# ivy!



## jack (Mar 9, 2006)

let's get retarded!
what?
let's get retarded - in here!

let's you and i, bitch, get fucktarded in here.


----------



## Mini (Mar 9, 2006)

... Charming. Drunk, much?


----------



## jack (Mar 9, 2006)

not drunk. punch drunk, mabye.

CHAMOMILLE, MOTHERF**KER!!!


----------



## Ivy (Mar 9, 2006)

...am i like, one of those secret tards that like doesn't know they're like tarded? hm.

oh, memories.

and don't you dare curse in the presence of a lady!


----------



## jack (Mar 9, 2006)

what am i doing? does even God know?


----------



## Ivy (Mar 9, 2006)

jack said:


> what am i doing? does even God know?



oh dear, i may have to spread some more churchy gossip around about you mister.


----------



## jack (Mar 9, 2006)

yeah, what the hell is with all the tight-assed gaywads at church?

in the immortal words of samuel l. jackson, one sweet-ass bitch,
"yes they deserve to die, and i hope they burn in hell!"


----------



## 1300 Class (Mar 9, 2006)

Takes all sorts I suppose.


----------



## Blackjack (Mar 9, 2006)

I don't see this kid's membership lasting very long.


----------



## jack (Mar 9, 2006)

i don't see why. i'm really into fat chicks. i can even dig a little bit of feeding.

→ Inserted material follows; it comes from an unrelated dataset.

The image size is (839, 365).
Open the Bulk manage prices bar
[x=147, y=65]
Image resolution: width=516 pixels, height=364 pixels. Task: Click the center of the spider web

plus, it's not my fault ivy got retarded.


----------



## Blackjack (Mar 9, 2006)

It's not enough to just be "into fat chicks", you also have to have some semblance of civility. I don't think that many people would like you saying that people at church are "tight-assed gaywads" who deserve to die.


----------



## UberAris (Mar 9, 2006)

> I don't see this kid's membership lasting very long.



I'm sorry this is going to sound cold but I can't help my self... Hey Blackjack, wanna put a wager down on rough estimate of how long?


----------



## Ivy (Mar 9, 2006)

i give him a week, max.


----------



## Blackjack (Mar 9, 2006)

My money's on 2 days.


----------



## Falling Boy (Mar 9, 2006)

Why is he messing with Ivy??


----------



## Ivy (Mar 9, 2006)

Falling Boy said:


> Why is he messing with Ivy??



he's not.
we're friends and he's a little.. out there.


----------



## Falling Boy (Mar 9, 2006)

Oh okay sorry I didn't know that!


----------



## eightyseven (Mar 9, 2006)

A little tact, please?


----------



## Zoom (Mar 9, 2006)

Is this the thread where we all say goodbye to Jack?

Jack, I didn't know ye.


----------



## Frank Castle (Mar 9, 2006)

I'l protect you my love! *attacks the thread maker. after doing that kisses Ivy's hand*


----------



## 1300 Class (Mar 9, 2006)

The plot has thickened somewhat with this developement.


----------



## Tragdor (Mar 9, 2006)

Australian Lord said:


> The plot has thickened somewhat with this developement.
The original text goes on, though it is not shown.